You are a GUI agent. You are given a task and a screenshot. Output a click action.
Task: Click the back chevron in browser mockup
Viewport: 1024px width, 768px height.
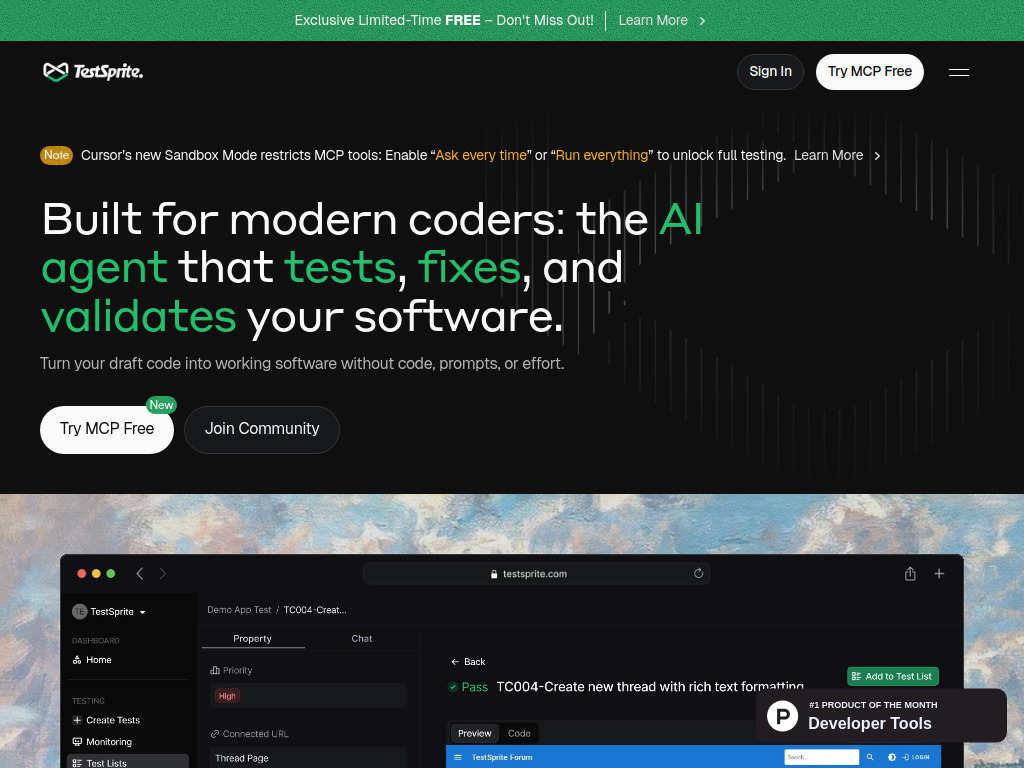click(140, 573)
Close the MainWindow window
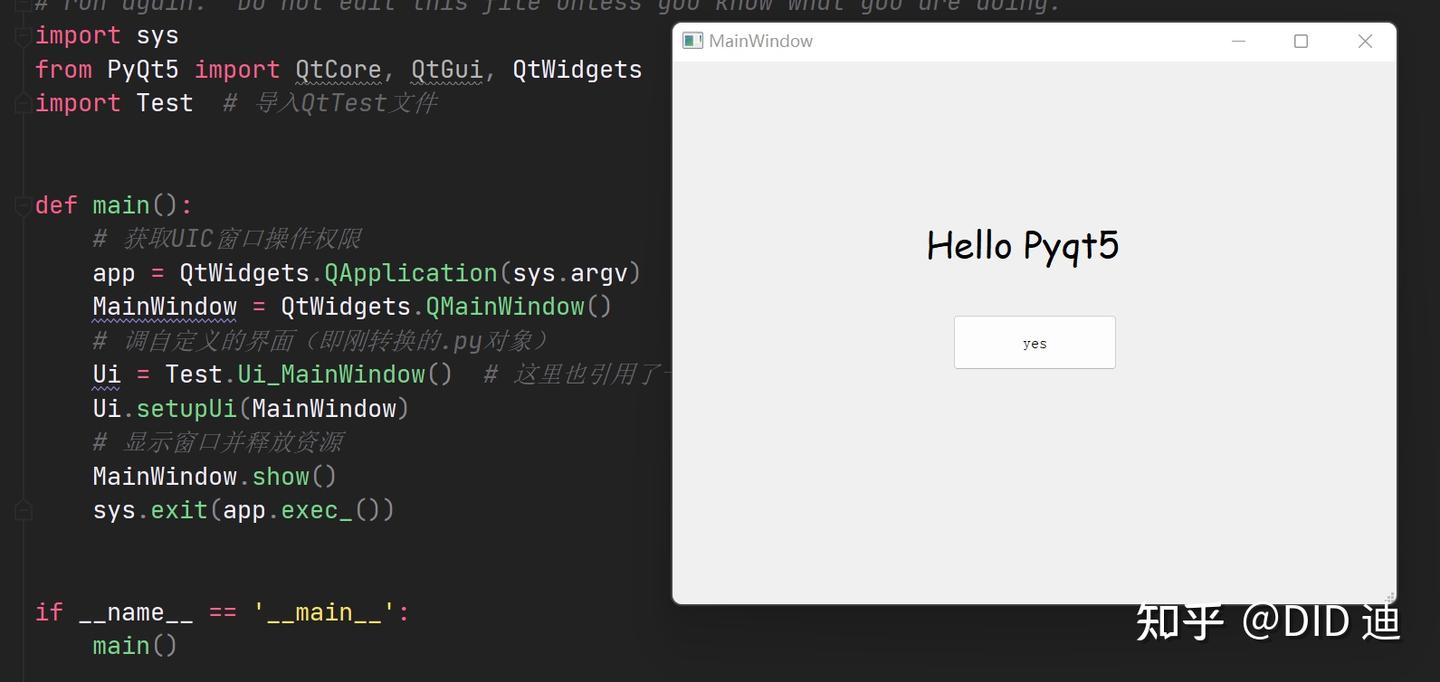Screen dimensions: 1440x682 click(1365, 41)
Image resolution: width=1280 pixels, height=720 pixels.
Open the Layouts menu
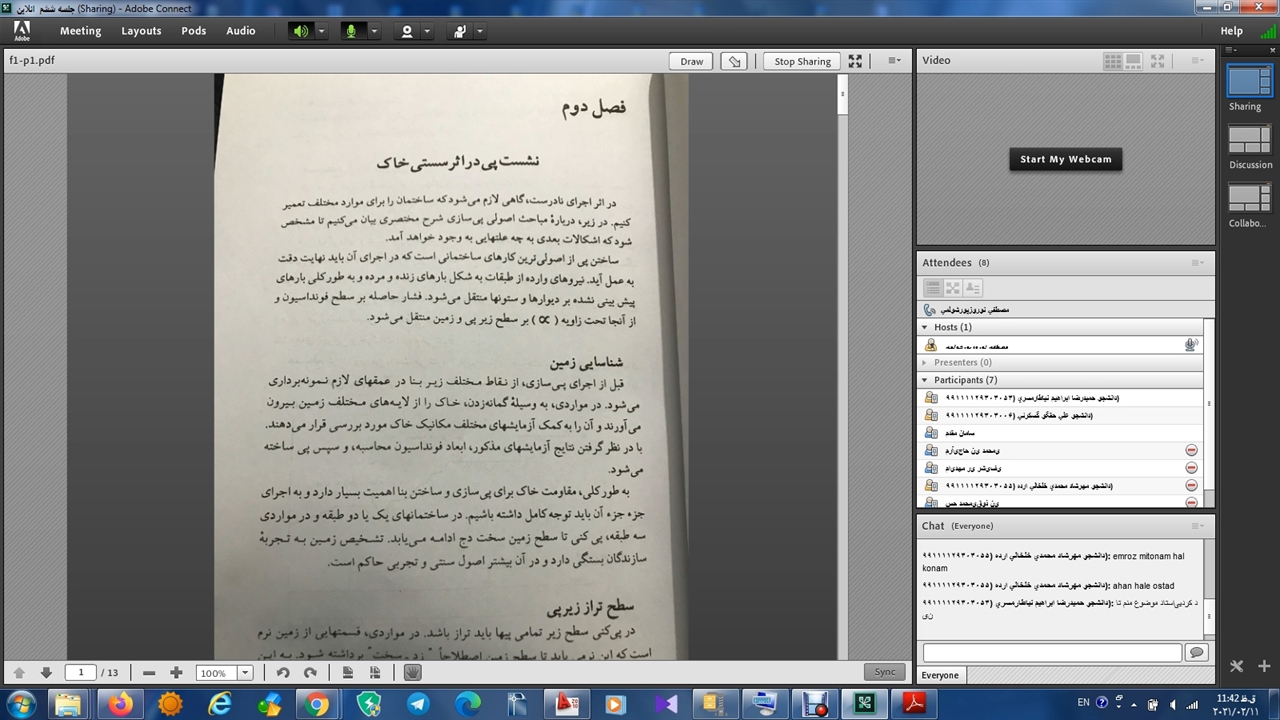(x=141, y=31)
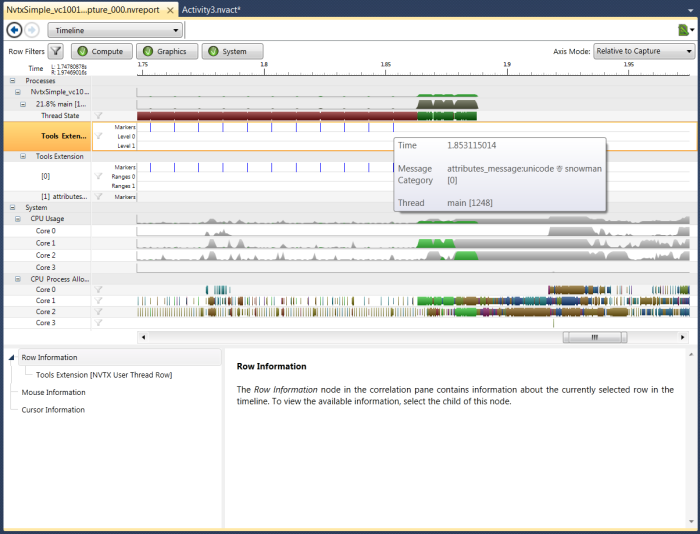Viewport: 700px width, 534px height.
Task: Select Mouse Information in correlation pane
Action: (53, 392)
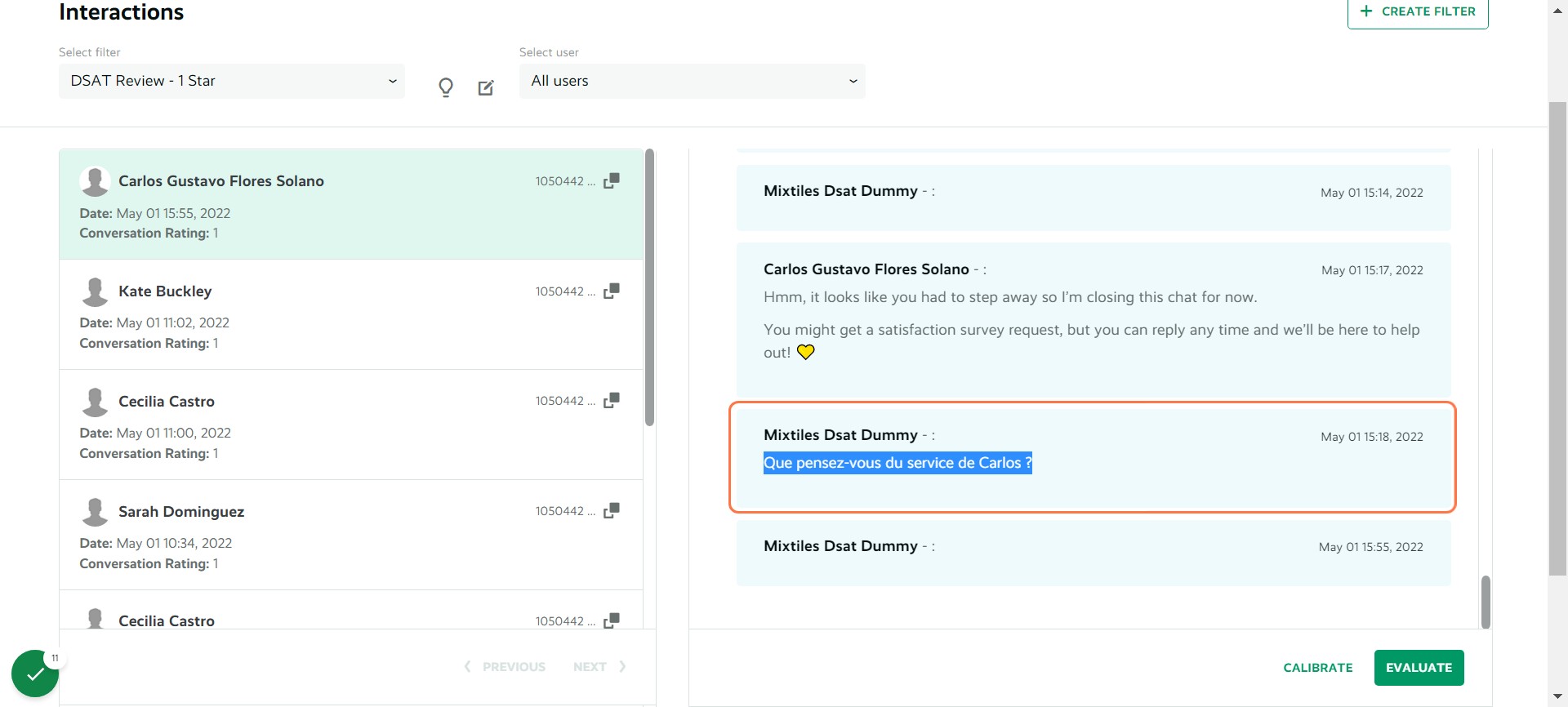Open Kate Buckley's conversation in a new window
The width and height of the screenshot is (1568, 707).
tap(612, 291)
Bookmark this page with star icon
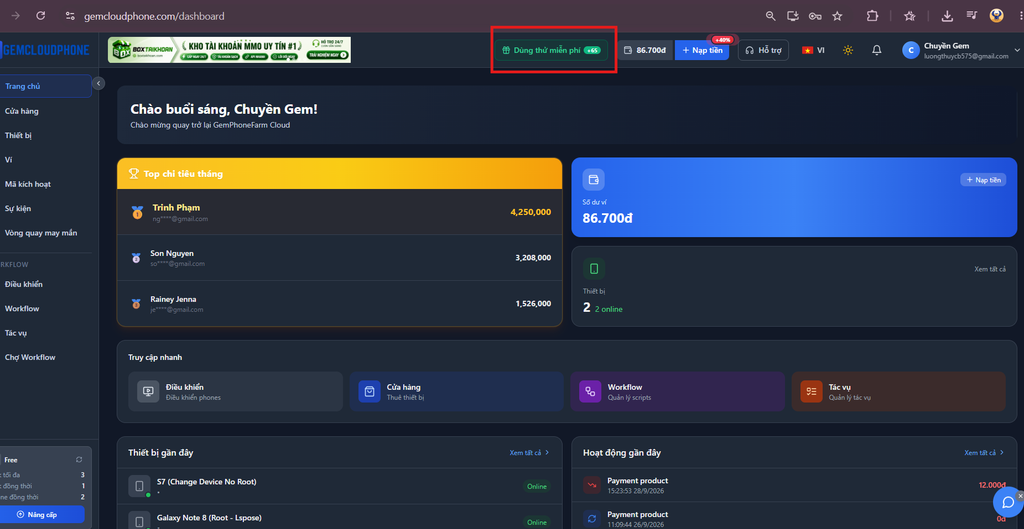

........

PROBLEM »
In the records above, the lines from the one containing "Close the MainWindow window" through the last line are to be written out exactly, both ends included and pictures omitted.

EXPECTED OUTPUT »
Close the MainWindow window
Screen dimensions: 1440x682 click(1365, 41)
Image resolution: width=1280 pixels, height=720 pixels.
Open the Layouts menu
(x=141, y=31)
Viewport: 700px width, 534px height.
Task: Select Mouse Information in correlation pane
Action: (53, 392)
Open Kate Buckley's conversation in a new window
The width and height of the screenshot is (1568, 707).
tap(612, 291)
Bookmark this page with star icon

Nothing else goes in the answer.